In Houston, the 100-year storm in our old climate was 12.5 inches in 24 hours. The new rainfall data analysis just released by NOAA shows the 25-year storm total is now 12.1 inches. The 100-year storm total has increased to 17.9 inches, an increase of 43 percent.
Climate scientists told us 30 years ago that weather extremes would increase on a warmer planet. But even today, the projections of exactly how much they will increase are either so vague that they are not really meaningful, or they are wildly underestimated. (See here, here, here, here, and here.)
We have the capacity to model these things, but 30 years of modeling has conclusively shown that the models badly underestimate. The confidence for this extreme event modeling is so low that it cannot be used in consensus publications upon which policy is based. These are the things that climate change deniers get correct in their misguided attempts to dismiss climate change science. Ironically, the very facts that climate deniers use to deny, are those facts that are some of the most damaging to much of our world.
For example: The 2013 Intergovernmental Panel on Climate Change Report (IPCC) tells us that by 2081 to 2100, Houston will see up to a ten percent increase in total 5-day, 20-year precipitation accumulation. (Figure 12.26, page 1083) This total 5-day precipitation for the 20-year storm in our old climate was about 11.5 inches. In Atlas 14, the depth is about 16 inches, an increase of 39 percent — already, in 2018, not 2081 to 2100: 60 to 80 years ahead of schedule and three times as much as IPCC projected.
But this badly underestimating characteristic of climate science is not the only worrisome part of the critical path of warming and how it relates to rainfall extremes. What we are seeing happening in our natural world is happening so fast that the science cannot keep up.
Scientific reasoning, like has been developed for evaluation of rainfall extremes, uses historical observations. To produce statistical confidence in historical observations, we have to have long-term records. With weather, 30 years is considered adequate to develop the confidence needed to say something is so. Less than 30 years and natural variation, or chaos in our weather, is too great to be able to make accurate statements.
This statistical thing is one of the biggest reasons why we seem to always here that “we cannot tell if this one single weather event was caused by climate change or not.” If we had 30 years to wait around before making this proclamation, enough data would have been accumulated for the statistical confidence to be high enough that we could say whether or not that extreme event was caused by climate change.
In the absence of 30 years of waiting, a new field of science has grown up called “weather event attribution.” This science uses statistics way beyond my pay grade to attempt to shorten the amount of time needed to make a proclamation of whether or not any given weather event was either caused by or enhanced by climate change. But climate science still has a lot of trouble with how much climate change has caused or enhanced a single weather event. And the widespread notion that “we just can’t tell…” makes the outreach even more difficult.
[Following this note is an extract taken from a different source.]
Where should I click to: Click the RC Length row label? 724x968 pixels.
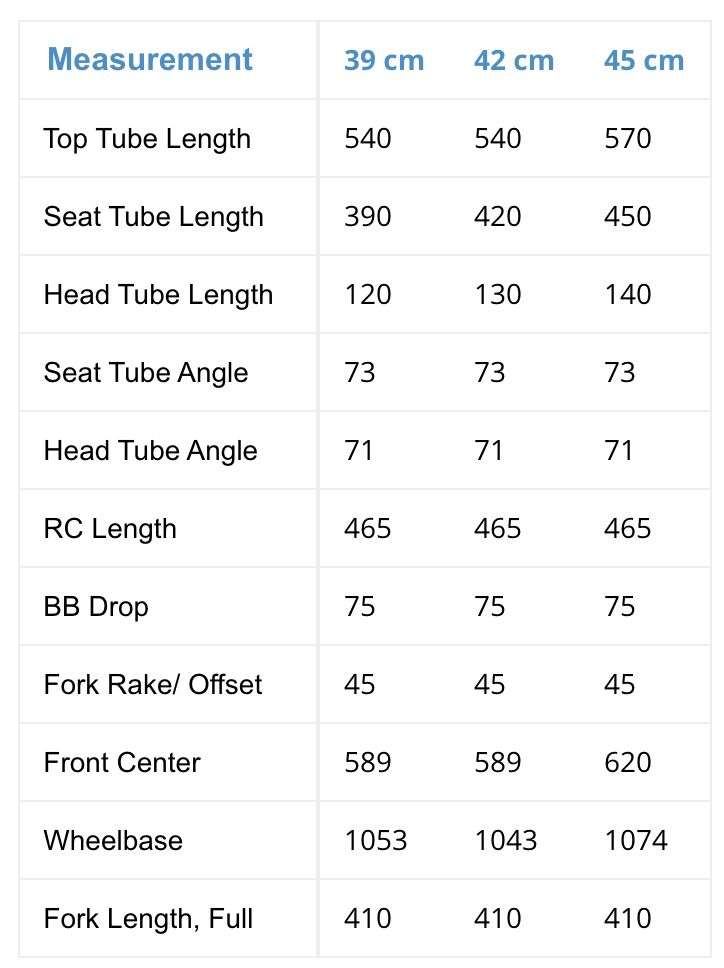(x=110, y=528)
Yes we can tell. All we have to do is use common sense and logic. Climate scientists said our planet would experience more extremes when it warms. It’s warmed.
Using Hurricane Harvey as an example, numerous climate scientists and a few academic works have helped us understand the reasons why warming enhances hurricane extremeness, but pinning down exact amounts is another question entirely. We have found with Harvey that many things increased the flooding experienced in that storm including: increased water temperature that drives the heat engine of a hurricane; increased depth of warmer water where hurricanes once churned up cooler water that diminished hurricane strength, those waters are not near so cool any more; increased air temperature that increases the amount of moisture the air can hold and thus rain out; increased sea level that increases the amount of flooding from storm tides and decreases the amount of rainfall runoff that can flow into the ocean; and decrease in the strength of steering current winds, both modeled in a warmer climate and now observed as actually occurring, where the decreased steering currents allow storms to stall out longer than in our old climate.
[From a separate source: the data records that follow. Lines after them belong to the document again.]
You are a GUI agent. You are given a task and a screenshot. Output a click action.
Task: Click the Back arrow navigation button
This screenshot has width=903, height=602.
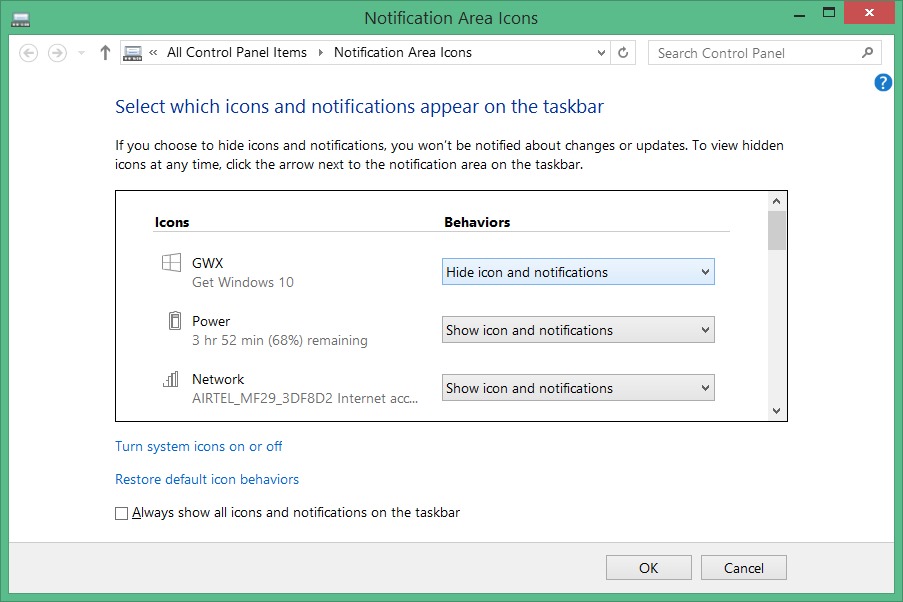29,53
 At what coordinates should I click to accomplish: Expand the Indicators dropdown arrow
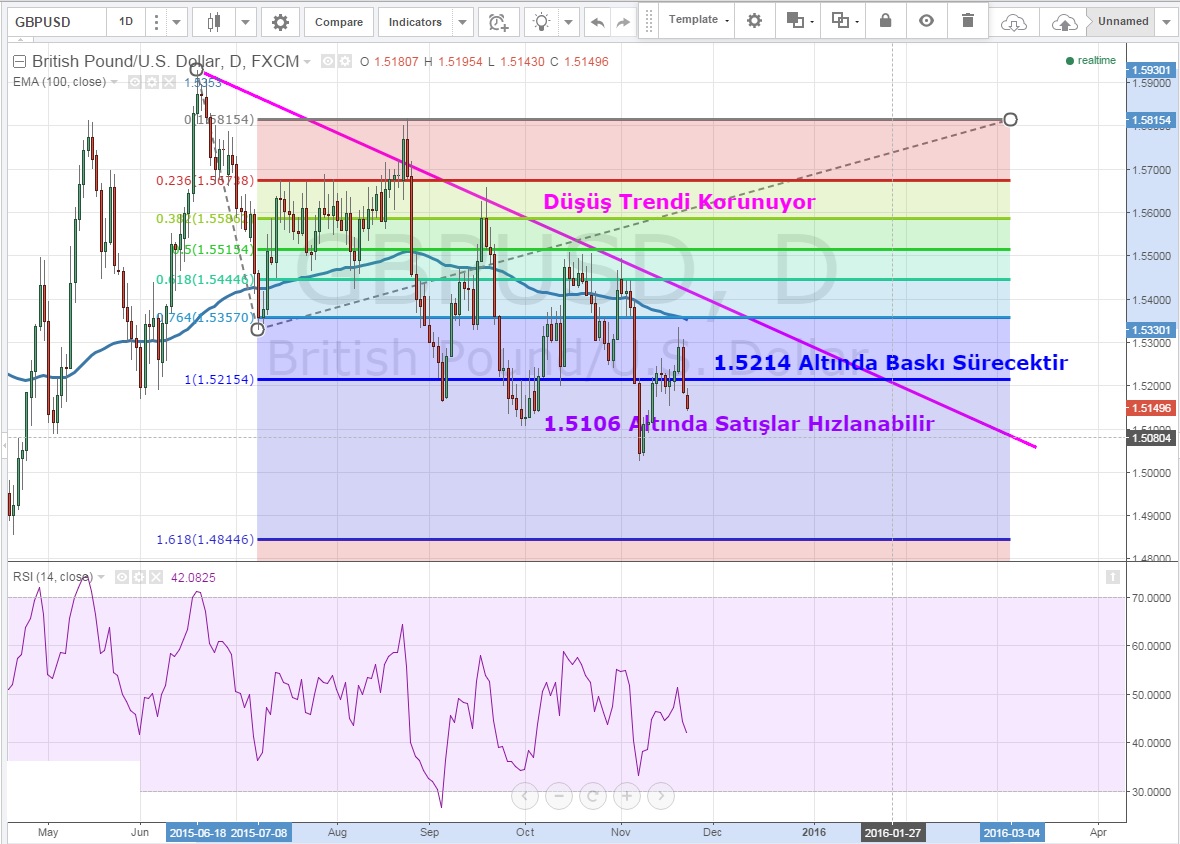pos(462,22)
And we have to be careful of how we read the popular press reporting these attribution findings. Using Hurricane Harvey as an example again, widespread reporting said that “record” ocean temperatures were one of the reasons Harvey was enhanced by climate change. What they don’t say is how our brains react to the discussion of “record temperatures.”
In our old climate, a record weather extreme was a relatively rare event. As individuals, we would experience a temperature record within our sphere of existence on the television weather report, a few to several times a year. Today however, these records are happening much more often. In the U.S. is the last 365 days there were 2.13 new record high temperatures for every 1 new record low temperature. In a stable climate, this ratio would be 1 to 1. In the 1950s, the ratio was 1.09 to 1.
The other thing about today’s record ocean temperature for example is that almost every year sets a new record. Our old understanding of what “record ocean temperature” means is just not valid any more. The record ocean temperatures that Harvey encountered are now normal. But it’s not the “new normal.” Every year it gets warmer. Tomorrow’s “normal” will be warmer than today’s.
So Atlas 14 is a very useful tool. It tells us that rainfall has indeed increased a lot already, it’s not just our imaginations or natural cycles. But on a warmer world, a little more warming does not create a little more extremeness. Thermodynamics are at play. A little warming creates a lot more dynamic response, meaning that a little more warming does not create a little more extremeness, it creates a lot more.